Not when he was just getting over Victoria. This woman was probably divorced, too. Had to be, since she wasn’t used to being free and on her own.
He finished cinching the saddle and slipped the bridle on.
The old guys would be here in a minute with the feed and then Clea would be their problem. From now on he would be keeping to himself.
He buckled the bridle and led Sugar out into the aisle. He moved past Clea with a backward glance at her feet, which had shavings clinging to her high heels. “A barn’s no place for those shoes.”
She snapped back, “I happened to be on my way to town when I saw the snake. Which seems like a hundred years ago instead of an hour.”
He could tell by the sound of her voice that she was following him.
He threw an answer back over his shoulder. “Maybe that’s because we coulda gone to Canada in the time it took you to back out to the road.”
Silence. He led Sugar on out of the barn and stopped to get on her.
Clea walked out into the sunlight. It turned her hair into a halo.
“Why’d you let me do that?” she asked. “Any other man would’ve tried harder to make me get out of the driver’s seat. Why didn’t you?” He looped the reins into place in front of the saddle and stepped back to mount. But before he stuck his toe in the stirrup, he looked her in the eye.
Any other man. Yeah. She probably had a dozen of them after her all the time. Somehow that thought irritated him even more.
“It’s not up to me to let you do anything. Or to try to make you do anything. I’m not in charge of you. I’ve already got way more on my plate right now than I ever wanted, and I sure as hell don’t want to be responsible for one more living, breathing thing.”
Her blue eyes sparked with temper. “You really think a lot of yourself, don’t you, Jake Hawthorne? Well, you can rest easy. I’m not trying to attach myself to you—all I came in here for was to see the wild-horse baby. I can take care of myself.”

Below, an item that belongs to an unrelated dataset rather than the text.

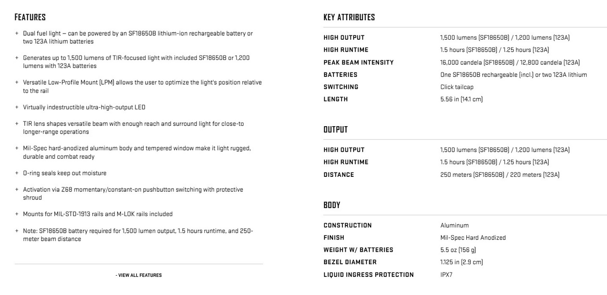
Task: Click the Body section heading
Action: pos(332,205)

“No, you can’t. You’re a woman alone looking at wintering in Montana and you don’t have a clue how to survive.”
“What’s it to you?”
“I’m your closest neighbor under the age of seventy.”
“So what?”
“I would never refuse to help a neighbor. Or a woman. Or anybody weaker than I am. But I’ve got a job. I don’t have time to take you to raise.”
“Nobody’s asking you to. Nobody will ever ask you to take care of me. You’re jumping to the conclusion that I’m helpless based on nothing except the fact that I’m not very good at backing a trailer. Is that stupid, or what?”
“And based on the fact that you’re used to having a man take care of you and buy you fox-fur vests and fully loaded trucks and trailers. Hired hands, too, to wash your dishes and build your fires and carry out your trash, and horse psychologists to teach you about your orphan foals.”